Problem requirements =>
Copy out the entries that come next, exactly.
————————
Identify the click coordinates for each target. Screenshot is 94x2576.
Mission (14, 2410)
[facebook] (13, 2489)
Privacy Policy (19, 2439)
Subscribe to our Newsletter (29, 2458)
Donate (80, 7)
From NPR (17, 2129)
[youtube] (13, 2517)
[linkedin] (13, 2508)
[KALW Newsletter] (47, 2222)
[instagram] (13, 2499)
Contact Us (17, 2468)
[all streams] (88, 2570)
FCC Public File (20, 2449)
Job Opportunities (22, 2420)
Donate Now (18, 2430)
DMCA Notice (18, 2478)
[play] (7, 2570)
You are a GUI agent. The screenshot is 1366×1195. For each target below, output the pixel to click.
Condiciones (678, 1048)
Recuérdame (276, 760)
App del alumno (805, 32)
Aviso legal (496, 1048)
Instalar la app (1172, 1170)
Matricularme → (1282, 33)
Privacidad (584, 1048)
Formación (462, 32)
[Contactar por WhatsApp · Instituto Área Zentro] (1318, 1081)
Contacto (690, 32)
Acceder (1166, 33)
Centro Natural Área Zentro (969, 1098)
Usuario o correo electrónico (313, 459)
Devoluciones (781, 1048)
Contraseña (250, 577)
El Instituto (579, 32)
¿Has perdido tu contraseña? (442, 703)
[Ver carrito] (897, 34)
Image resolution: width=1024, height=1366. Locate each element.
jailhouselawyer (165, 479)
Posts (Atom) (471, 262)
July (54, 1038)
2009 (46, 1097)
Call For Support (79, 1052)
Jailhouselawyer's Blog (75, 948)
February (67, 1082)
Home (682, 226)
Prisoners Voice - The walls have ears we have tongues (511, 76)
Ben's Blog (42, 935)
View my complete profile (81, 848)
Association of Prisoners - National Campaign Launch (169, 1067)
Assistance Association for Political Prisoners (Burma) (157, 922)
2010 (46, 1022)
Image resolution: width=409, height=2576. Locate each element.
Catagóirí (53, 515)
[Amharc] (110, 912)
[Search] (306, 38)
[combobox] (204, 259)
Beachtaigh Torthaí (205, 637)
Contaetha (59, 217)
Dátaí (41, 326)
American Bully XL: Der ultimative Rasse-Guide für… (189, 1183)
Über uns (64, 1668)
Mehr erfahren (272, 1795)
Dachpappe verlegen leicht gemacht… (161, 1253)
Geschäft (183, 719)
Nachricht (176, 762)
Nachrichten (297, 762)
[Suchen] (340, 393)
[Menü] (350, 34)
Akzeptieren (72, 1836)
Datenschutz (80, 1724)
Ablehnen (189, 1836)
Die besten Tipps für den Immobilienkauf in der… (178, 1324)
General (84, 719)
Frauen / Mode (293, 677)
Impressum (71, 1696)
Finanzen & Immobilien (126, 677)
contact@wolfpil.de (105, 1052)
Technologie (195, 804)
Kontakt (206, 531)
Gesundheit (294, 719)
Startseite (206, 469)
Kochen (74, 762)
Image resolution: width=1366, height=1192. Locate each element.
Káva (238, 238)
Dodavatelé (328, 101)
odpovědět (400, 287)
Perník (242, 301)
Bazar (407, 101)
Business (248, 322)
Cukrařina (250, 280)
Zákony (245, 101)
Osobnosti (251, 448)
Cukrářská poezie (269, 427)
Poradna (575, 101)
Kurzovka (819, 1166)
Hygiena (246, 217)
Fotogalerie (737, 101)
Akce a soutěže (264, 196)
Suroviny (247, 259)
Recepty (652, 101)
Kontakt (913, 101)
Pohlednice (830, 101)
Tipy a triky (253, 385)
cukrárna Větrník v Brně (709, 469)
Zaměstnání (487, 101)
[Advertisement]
————————
Solution =>
Identify the click coordinates for each target. Screenshot is 94x2576.
Mission (14, 2410)
[facebook] (13, 2489)
Privacy Policy (19, 2439)
Subscribe to our Newsletter (29, 2458)
Donate (80, 7)
From NPR (17, 2129)
[youtube] (13, 2517)
[linkedin] (13, 2508)
[KALW Newsletter] (47, 2222)
[instagram] (13, 2499)
Contact Us (17, 2468)
[all streams] (88, 2570)
FCC Public File (20, 2449)
Job Opportunities (22, 2420)
Donate Now (18, 2430)
DMCA Notice (18, 2478)
[play] (7, 2570)
You are a GUI agent. The screenshot is 1366×1195. For each target below, output the pixel to click.
Condiciones (678, 1048)
Recuérdame (276, 760)
App del alumno (805, 32)
Aviso legal (496, 1048)
Instalar la app (1172, 1170)
Matricularme → (1282, 33)
Privacidad (584, 1048)
Formación (462, 32)
[Contactar por WhatsApp · Instituto Área Zentro] (1318, 1081)
Contacto (690, 32)
Acceder (1166, 33)
Centro Natural Área Zentro (969, 1098)
Usuario o correo electrónico (313, 459)
Devoluciones (781, 1048)
Contraseña (250, 577)
El Instituto (579, 32)
¿Has perdido tu contraseña? (442, 703)
[Ver carrito] (897, 34)
Image resolution: width=1024, height=1366. Locate each element.
jailhouselawyer (165, 479)
Posts (Atom) (471, 262)
July (54, 1038)
2009 (46, 1097)
Call For Support (79, 1052)
Jailhouselawyer's Blog (75, 948)
February (67, 1082)
Home (682, 226)
Prisoners Voice - The walls have ears we have tongues (511, 76)
Ben's Blog (42, 935)
View my complete profile (81, 848)
Association of Prisoners - National Campaign Launch (169, 1067)
Assistance Association for Political Prisoners (Burma) (157, 922)
2010 (46, 1022)
Image resolution: width=409, height=2576. Locate each element.
Catagóirí (53, 515)
[Amharc] (110, 912)
[Search] (306, 38)
[combobox] (204, 259)
Beachtaigh Torthaí (205, 637)
Contaetha (59, 217)
Dátaí (41, 326)
American Bully XL: Der ultimative Rasse-Guide für… (189, 1183)
Über uns (64, 1668)
Mehr erfahren (272, 1795)
Dachpappe verlegen leicht gemacht… (161, 1253)
Geschäft (183, 719)
Nachricht (176, 762)
Nachrichten (297, 762)
[Suchen] (340, 393)
[Menü] (350, 34)
Akzeptieren (72, 1836)
Datenschutz (80, 1724)
Ablehnen (189, 1836)
Die besten Tipps für den Immobilienkauf in der… (178, 1324)
General (84, 719)
Frauen / Mode (293, 677)
Impressum (71, 1696)
Finanzen & Immobilien (126, 677)
contact@wolfpil.de (105, 1052)
Technologie (195, 804)
Kontakt (206, 531)
Gesundheit (294, 719)
Startseite (206, 469)
Kochen (74, 762)
Image resolution: width=1366, height=1192. Locate each element.
Káva (238, 238)
Dodavatelé (328, 101)
odpovědět (400, 287)
Perník (242, 301)
Bazar (407, 101)
Business (248, 322)
Cukrařina (250, 280)
Zákony (245, 101)
Osobnosti (251, 448)
Cukrářská poezie (269, 427)
Poradna (575, 101)
Kurzovka (819, 1166)
Hygiena (246, 217)
Fotogalerie (737, 101)
Akce a soutěže (264, 196)
Suroviny (247, 259)
Recepty (652, 101)
Kontakt (913, 101)
Pohlednice (830, 101)
Tipy a triky (253, 385)
cukrárna Větrník v Brně (709, 469)
Zaměstnání (487, 101)
[Advertisement]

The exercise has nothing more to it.